A U. S. Government Accountability Office study reported that 80% of drugs removed from the market are due to adverse side effects posing significantly greater risk to women. This is a sobering statistic that raises several questions about how safety testing is carried out in medical research. It turns out that 80% of rodents used in drug efficacy, and safety testing are male. This is because scientists in all their wisdom initially decided that female hormones would be “inconvenient” to the scientific process. They proposed that using female test subjects would give inconsistent results, which of course turned out to be false. Yet somehow, the fact that women make up half of the population is largely still not taken into consideration in medical research.
There are more than enough reasons why sex and gender bias in medical research need to be done away with. For example, there are several diseases, which affect women more than men, including Alzheimer’s, depression, and chronic pain. Depression in women is often caused by hormonal changes at life stages such as puberty, pregnancy, and menopause, yet male models of depression are mostly being used as the standard for understanding depression.
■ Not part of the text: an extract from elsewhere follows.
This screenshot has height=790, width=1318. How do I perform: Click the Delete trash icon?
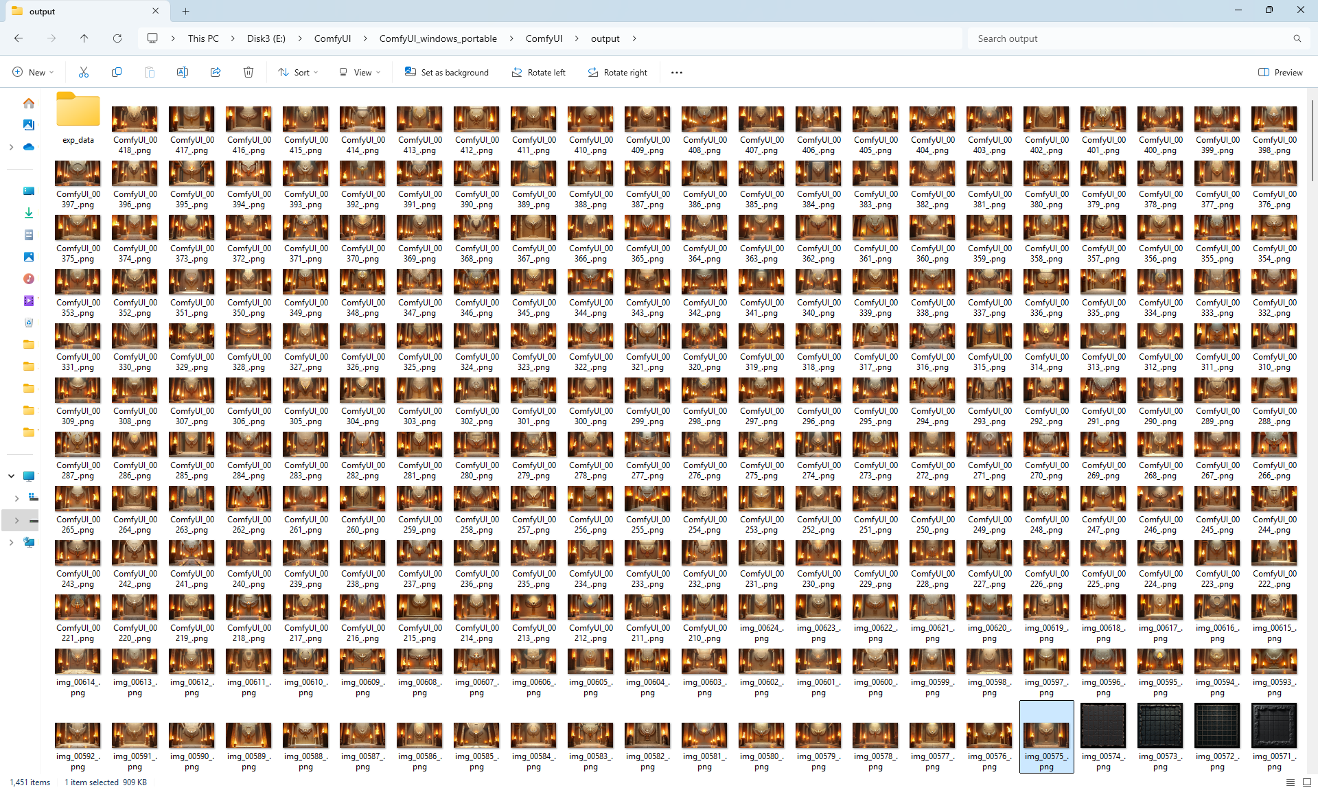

Sex bias in drug testing, extends from rodents to human subjects in clinical trials. Drugs that are specifically for women are being tested on men. An example is Flibanserin (Addyi), a drug that was designed for women with low libidos, and is often described as the “female Viagra”. A safety test to investigate the effects of mixing alcohol with Addyi was carried out, and the test group comprised two female, and 23 male test subjects. One does not need to be a scientist or statistician to know that something is wrong here. Furthermore, it is common knowledge that women and men metabolize alcohol differently. So the alcohol safety study essentially missed out on crucial information about its intended recipients.
Race in medical research
Genomics and personalised medicine: Potential key to improved healthcare
The completion of the Human Genome Project in 2003 marked the beginning of the era of human genomics. Large studies seeking to determine the genetic differences within, and between populations are being carried out across the world. However, in countries where the leading pharmaceutical companies are based, over 90% of the subjects in the genomics studies are White. If genomics studies were a more accurate reflection of racial diversity, they would reveal a wealth of information on how socio-economic status, culture and environmental factors affect health. This is because race as a social construct when combined with institutional racism, has negative socio-economic effects on vulnerable populations. The correlation between socio-economic status and access to quality healthcare is well established.
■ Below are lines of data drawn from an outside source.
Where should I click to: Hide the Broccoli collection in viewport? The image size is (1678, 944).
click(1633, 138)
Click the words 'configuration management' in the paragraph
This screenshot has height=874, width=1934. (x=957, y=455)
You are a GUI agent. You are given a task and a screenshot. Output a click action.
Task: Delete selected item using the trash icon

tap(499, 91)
Africa faces many challenges in exploiting personalised medicine as a tool for improved healthcare. Firstly, African populations have the highest degree of genetic diversity than the rest of the world combined. The costs involved in carrying out genomics studies to account for this diversity are prohibitive for many countries. African countries are also burdened with healthcare systems that struggle to provide basic services to the majority of the population.
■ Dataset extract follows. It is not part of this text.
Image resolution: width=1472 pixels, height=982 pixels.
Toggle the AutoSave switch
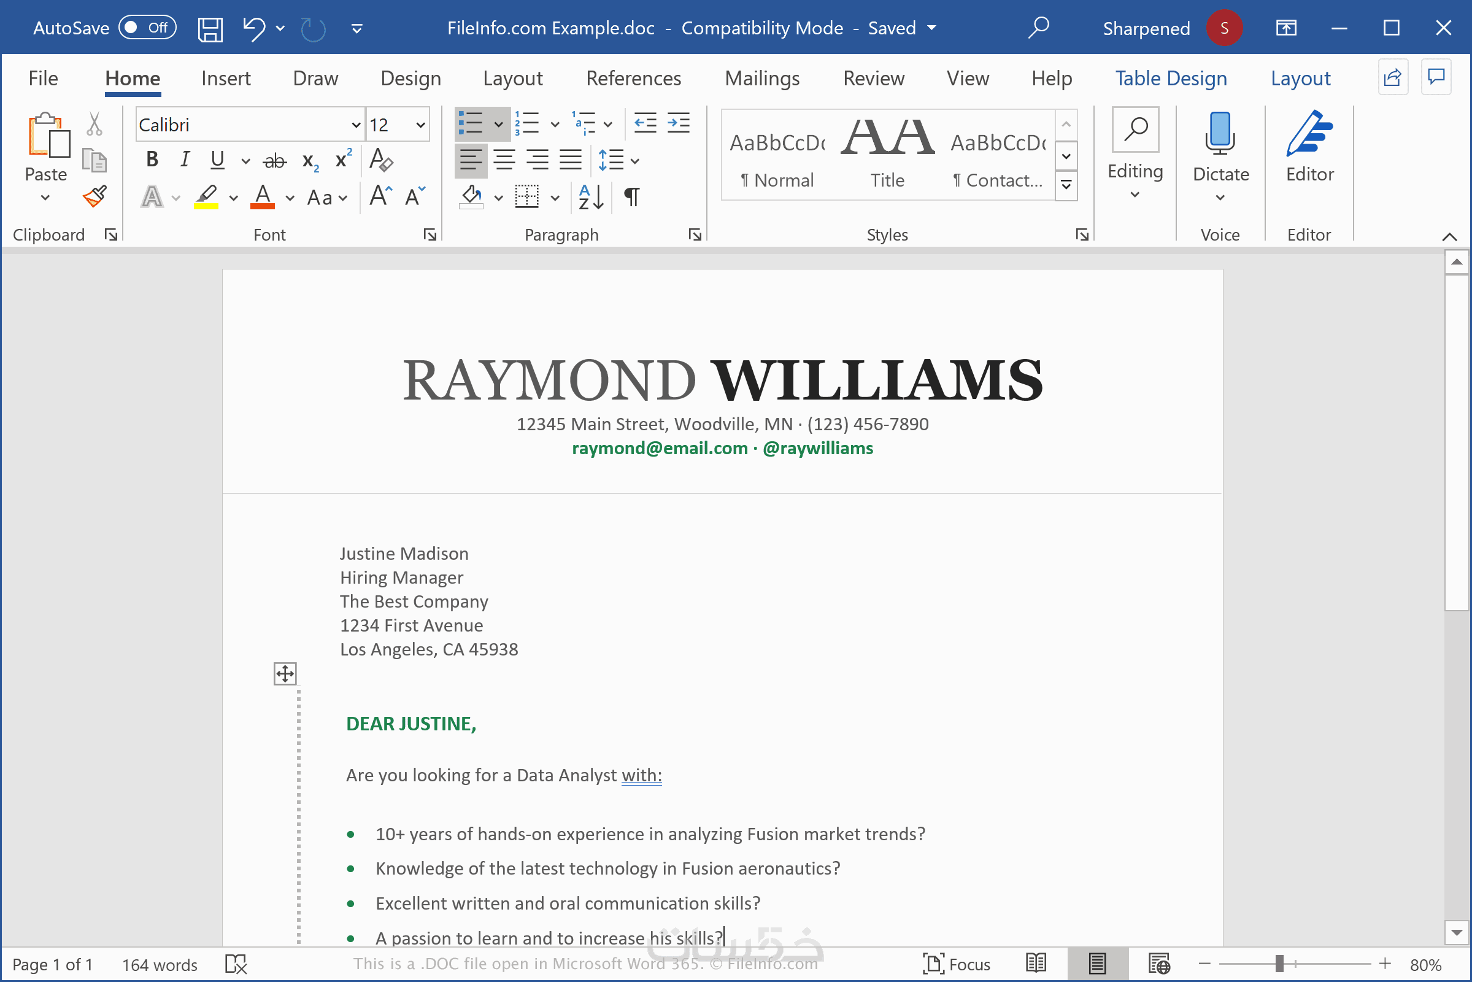click(148, 28)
Conclusion: Quest for intersectional healthcare
Sex chromosomes contribute more to our biology than just our sex. Greater effort therefore needs to be made to understand sex and gender in the context of patriarchal healthcare systems, and to stop practicing men’s health on women. Transgender health also needs to form a larger part of this discourse. Race equally needs a seat at the same table if the most vulnerable populations, which are women and children of colour are to experience a comparable quality of healthcare.